◆ Description of the task ◆
Starting at the line that contains "Enable Приоритет верхнего" and ending at the line that contains "This screenshot has height=908, width=1316.", repeat the lines below with "screen image" substituted for "screenshot" and nothing else altered. Omit the pictures from your answer.

◆ Exercise input ◆
★ ★ ★ ★ ★ ★ ★

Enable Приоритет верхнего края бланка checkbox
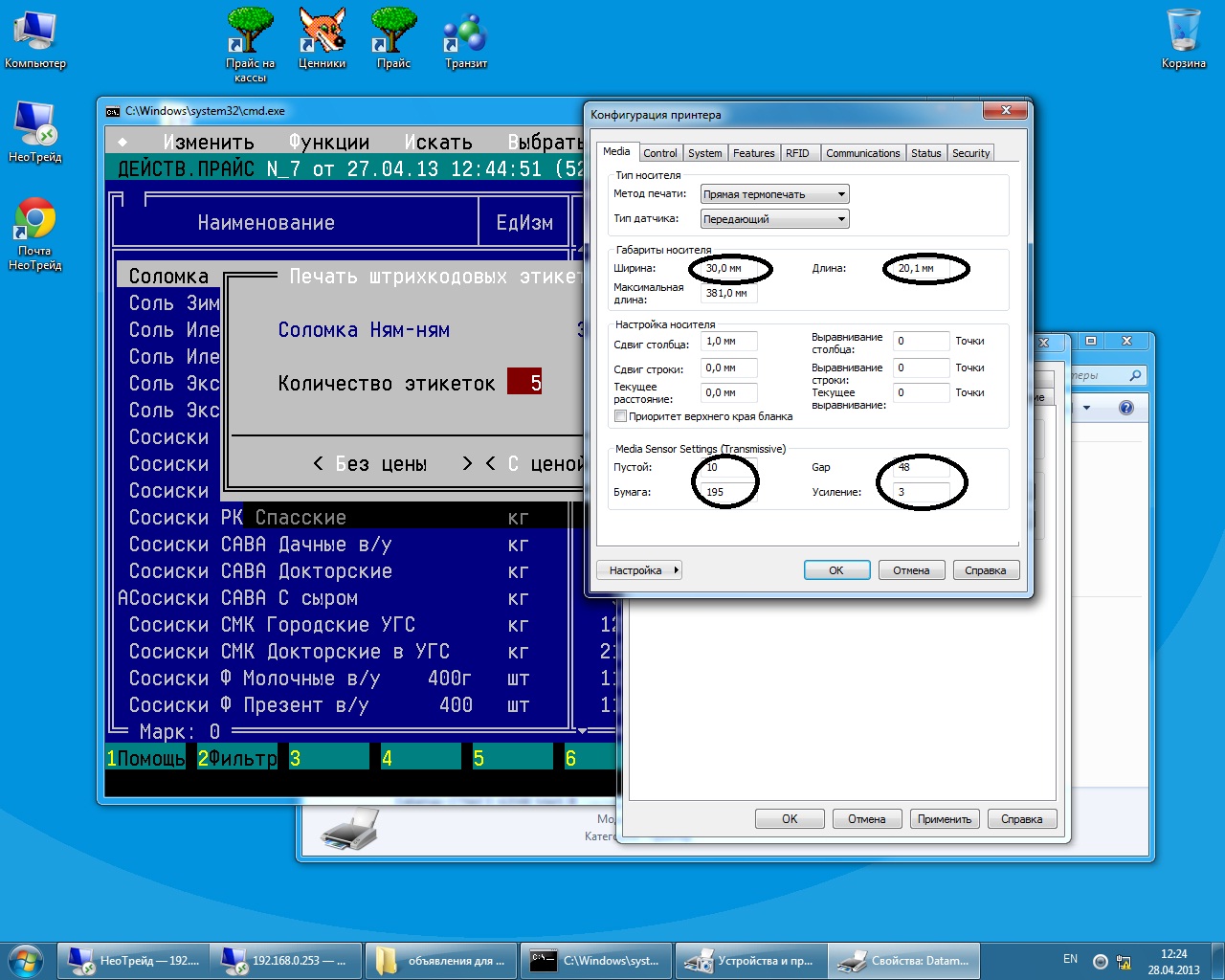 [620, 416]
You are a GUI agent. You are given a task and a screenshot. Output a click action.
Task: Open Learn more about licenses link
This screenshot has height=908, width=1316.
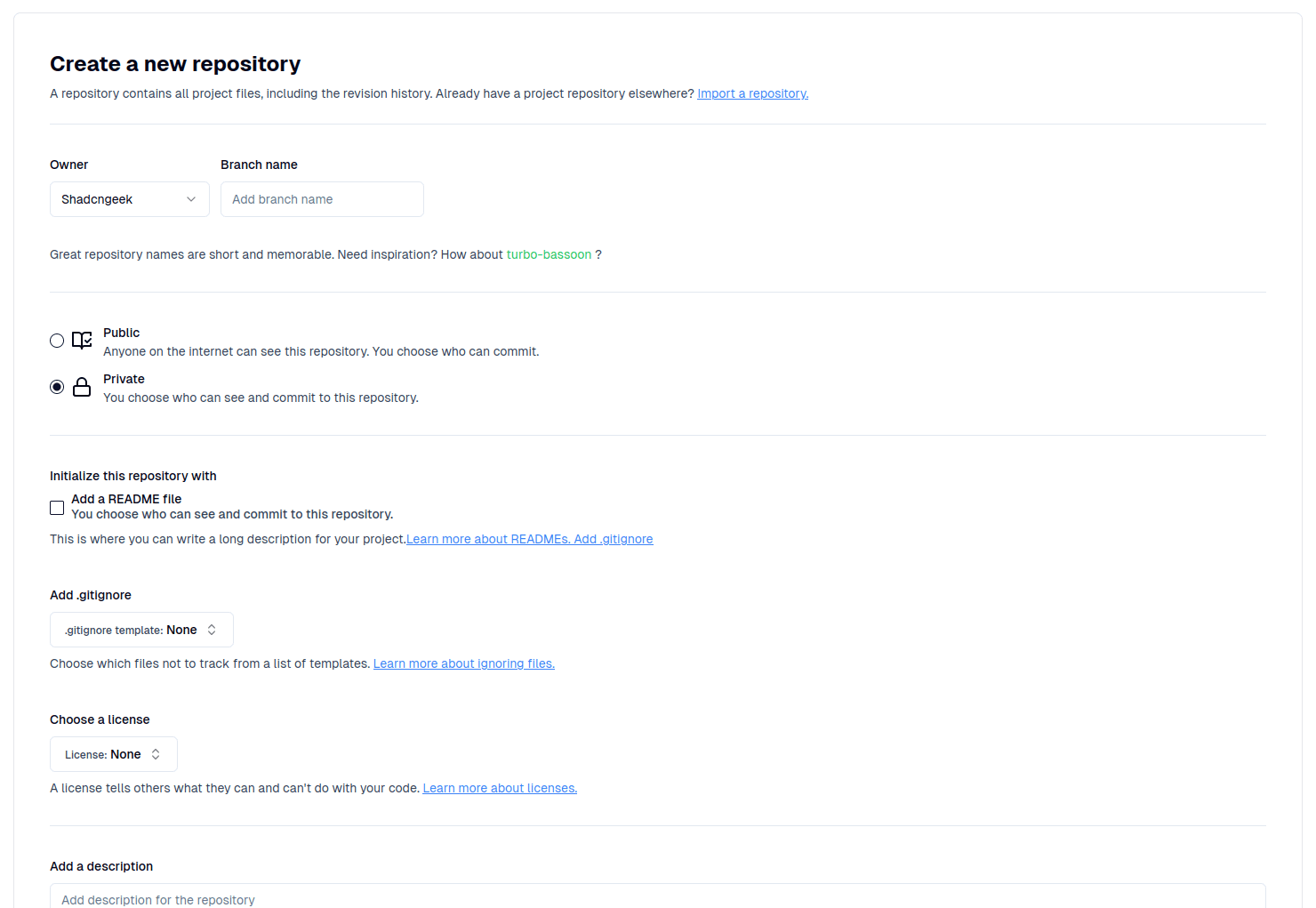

★ ★ ★ ★ ★ ★ ★

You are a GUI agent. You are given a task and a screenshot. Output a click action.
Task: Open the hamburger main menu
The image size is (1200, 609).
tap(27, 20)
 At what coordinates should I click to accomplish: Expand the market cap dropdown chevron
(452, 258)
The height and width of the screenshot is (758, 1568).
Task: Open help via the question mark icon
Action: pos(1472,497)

★ ★ ★ ★ ★ ★ ★

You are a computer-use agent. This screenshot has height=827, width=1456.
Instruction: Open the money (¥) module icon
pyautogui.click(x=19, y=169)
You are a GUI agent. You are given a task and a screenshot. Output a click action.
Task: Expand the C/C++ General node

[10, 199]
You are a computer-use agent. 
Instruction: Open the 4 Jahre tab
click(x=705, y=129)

★ ★ ★ ★ ★ ★ ★

◆ Exercise result ◆
Enable Приоритет верхнего края бланка checkbox
 [620, 416]
You are a GUI agent. You are given a task and a screen image. Output a click action.
Task: Open Learn more about licenses link
This screen image has height=908, width=1316.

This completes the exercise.